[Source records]
========================================================================

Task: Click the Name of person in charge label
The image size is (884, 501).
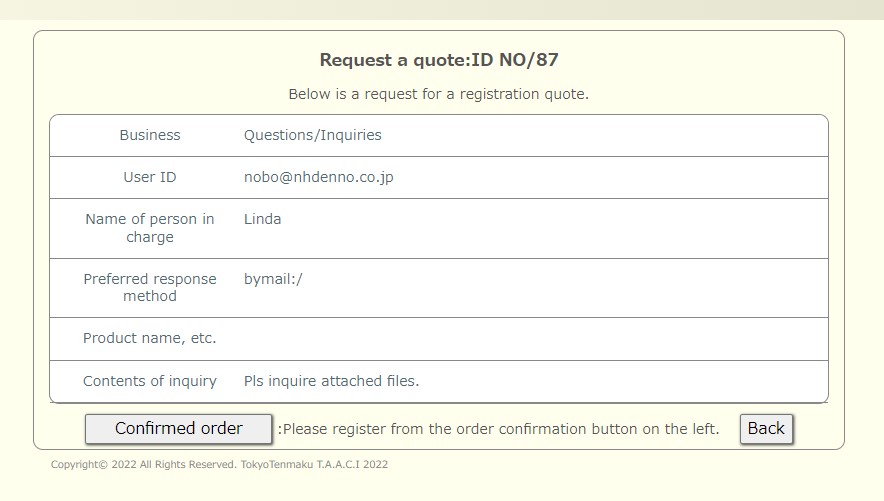Action: pos(150,228)
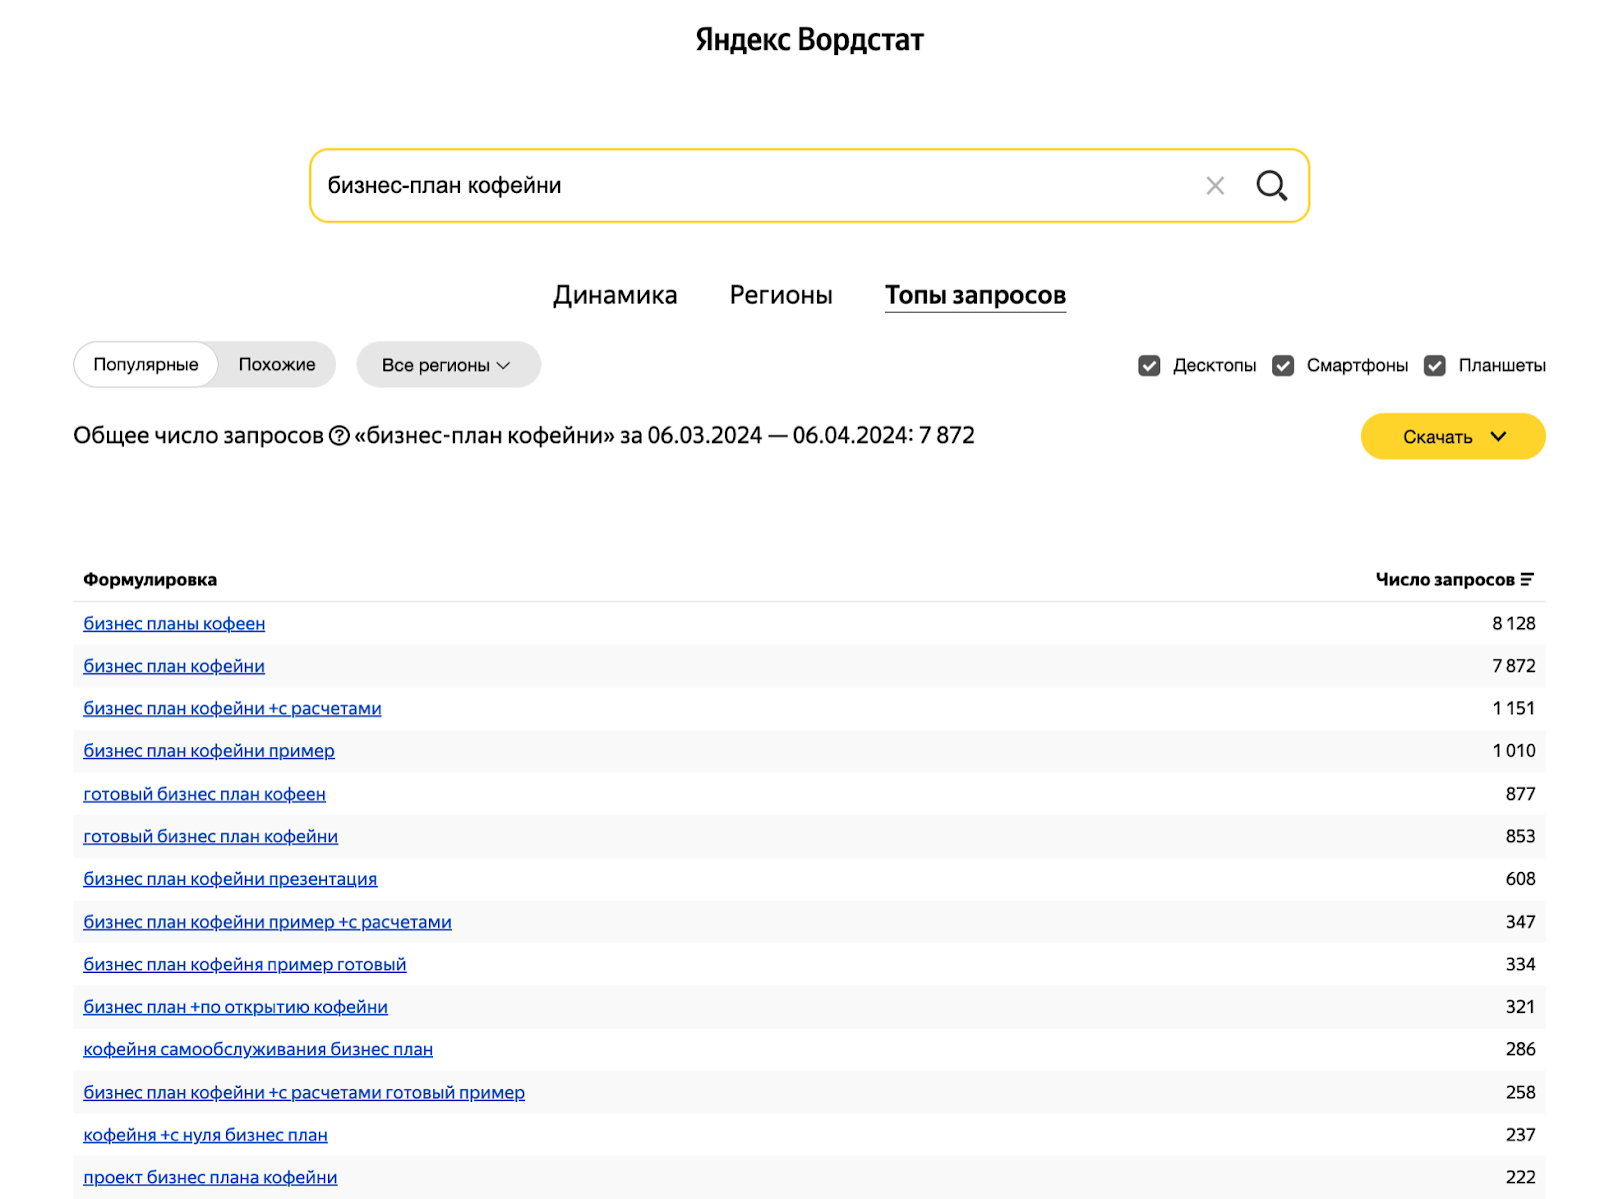Uncheck the Десктопы checkbox
This screenshot has height=1199, width=1600.
pyautogui.click(x=1149, y=366)
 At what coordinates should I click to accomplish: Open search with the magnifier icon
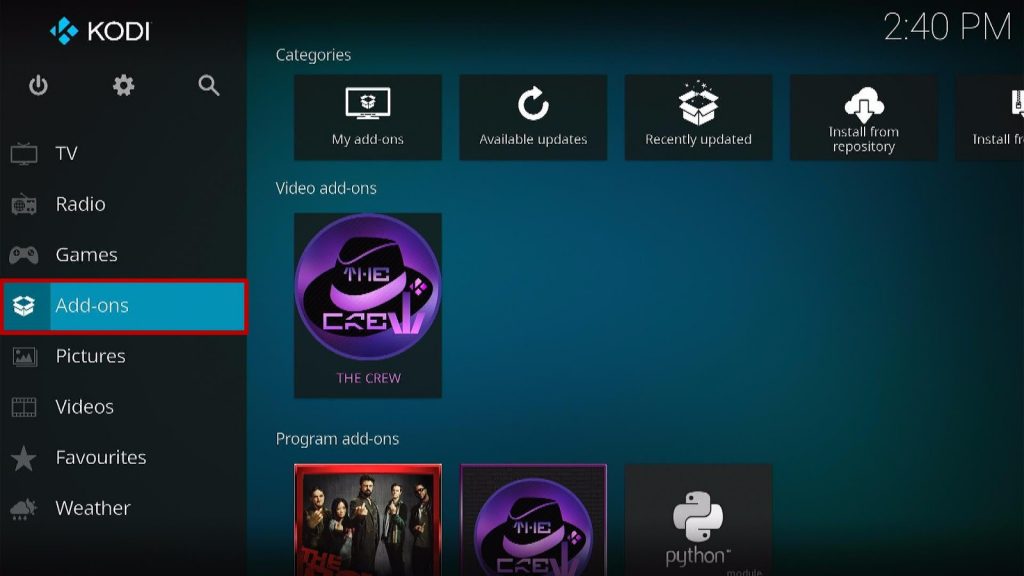[208, 86]
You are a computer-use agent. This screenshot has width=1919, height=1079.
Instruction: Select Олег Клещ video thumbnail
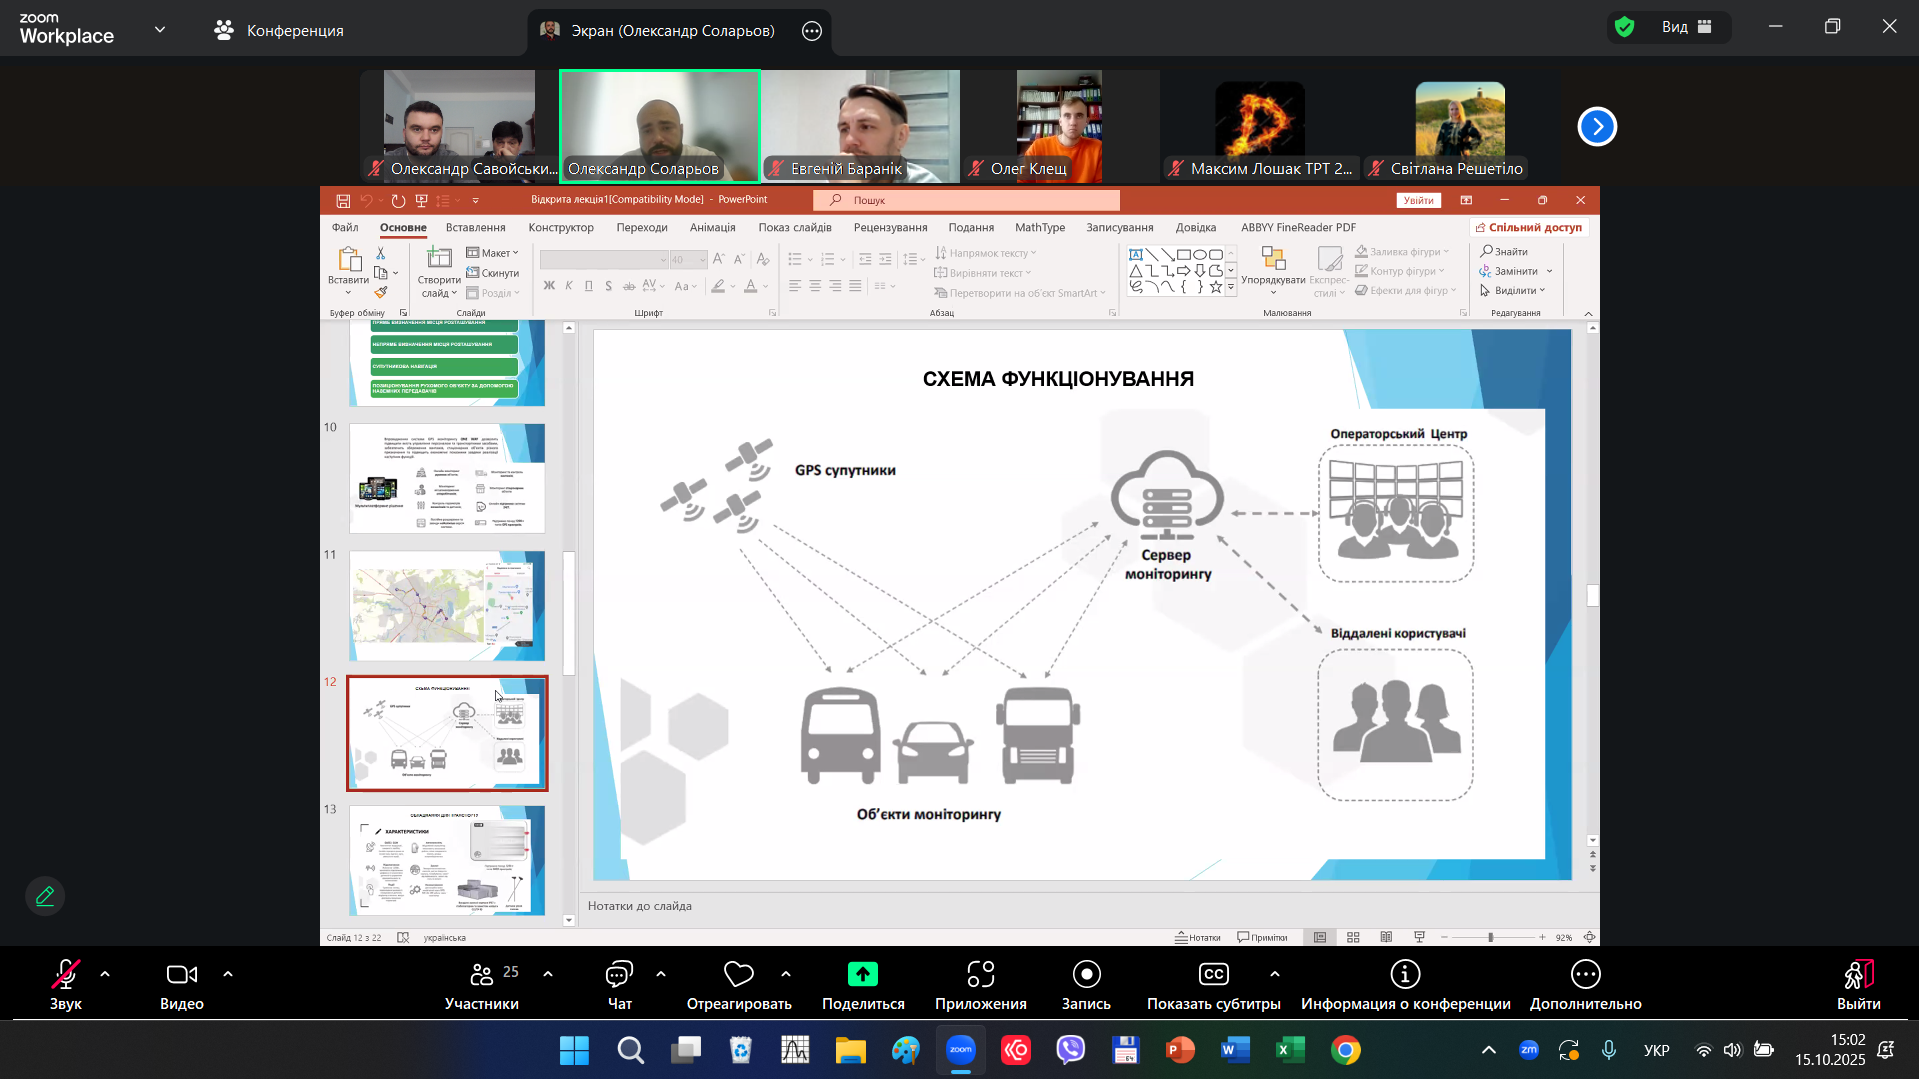(x=1059, y=125)
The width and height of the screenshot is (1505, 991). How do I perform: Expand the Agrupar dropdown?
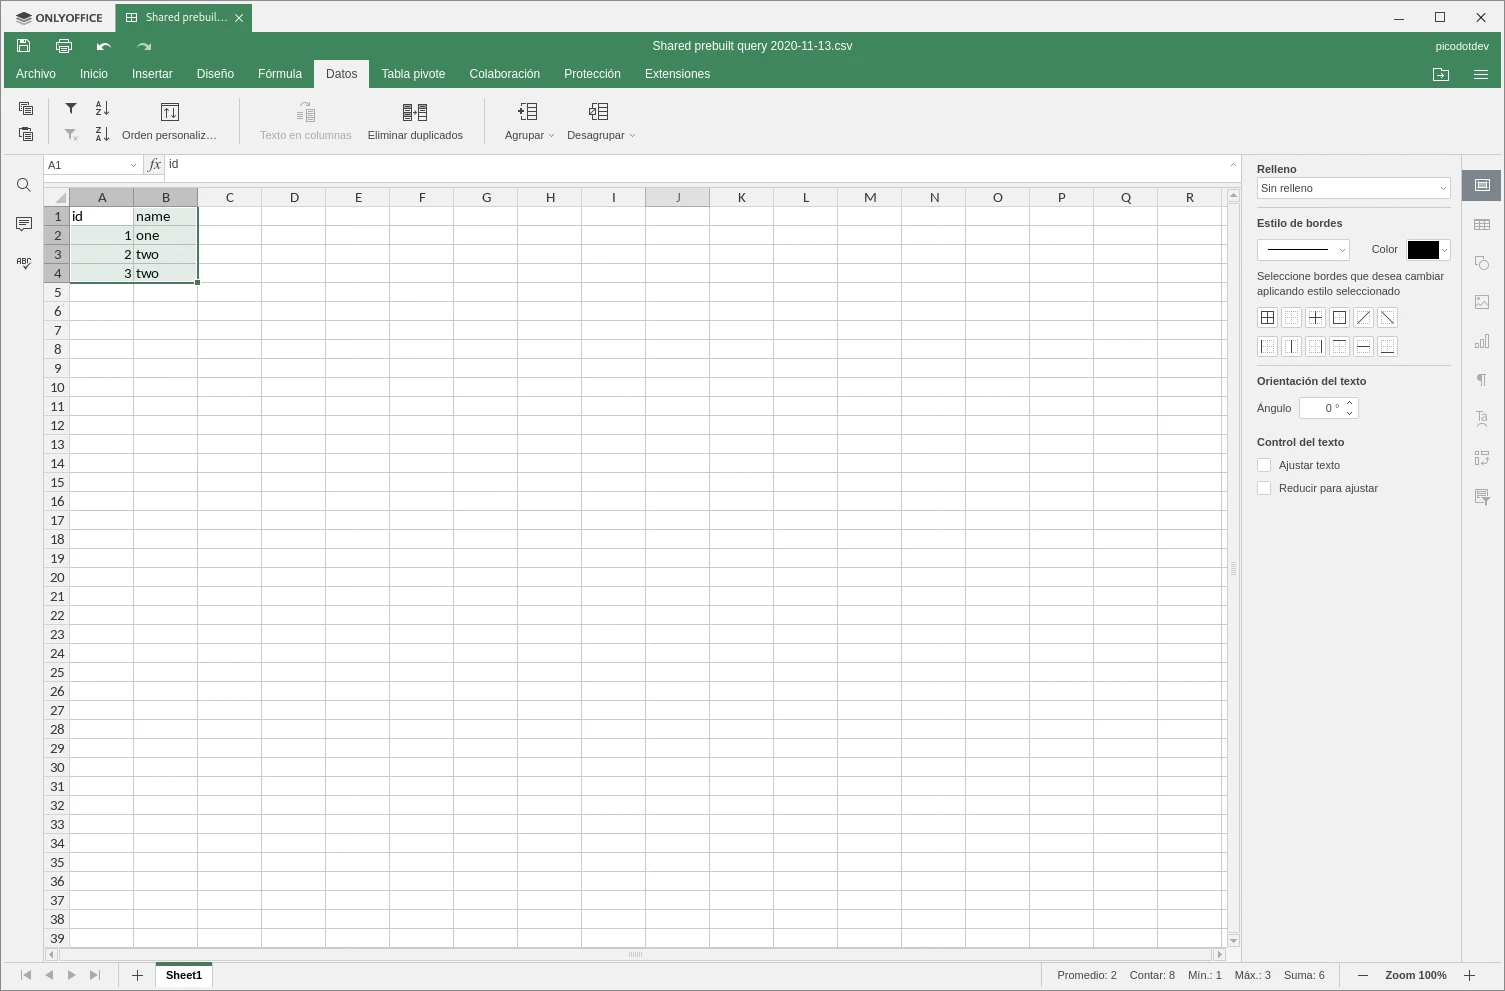[529, 135]
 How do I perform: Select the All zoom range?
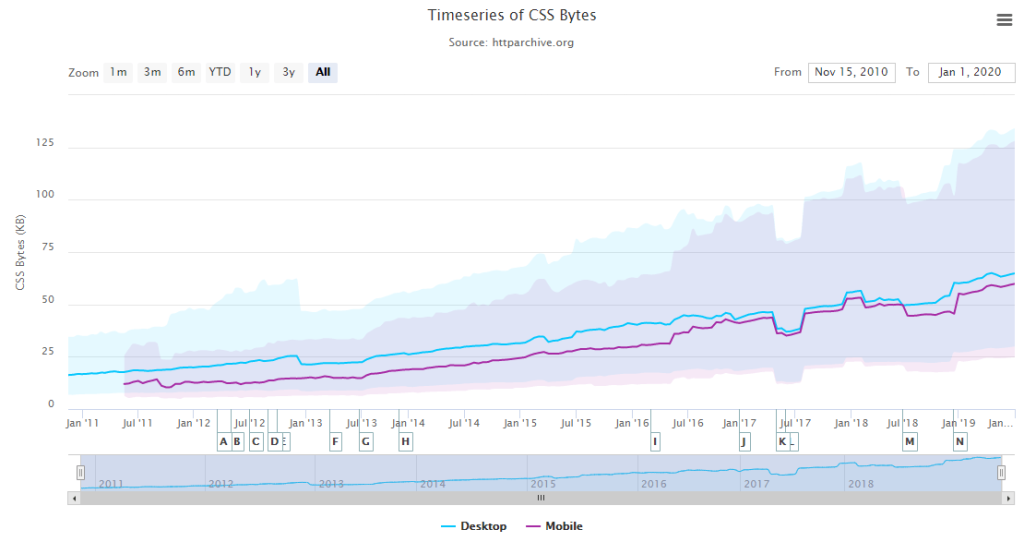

========================================================================

Gather every line of the entries above that contains the string "width", matching case exactly.

This screenshot has height=1199, width=1600.
You are a computer-use agent. This screenshot has width=1919, height=1079.
The width and height of the screenshot is (1505, 991). How do I perform: Expand the Agrupar dropdown?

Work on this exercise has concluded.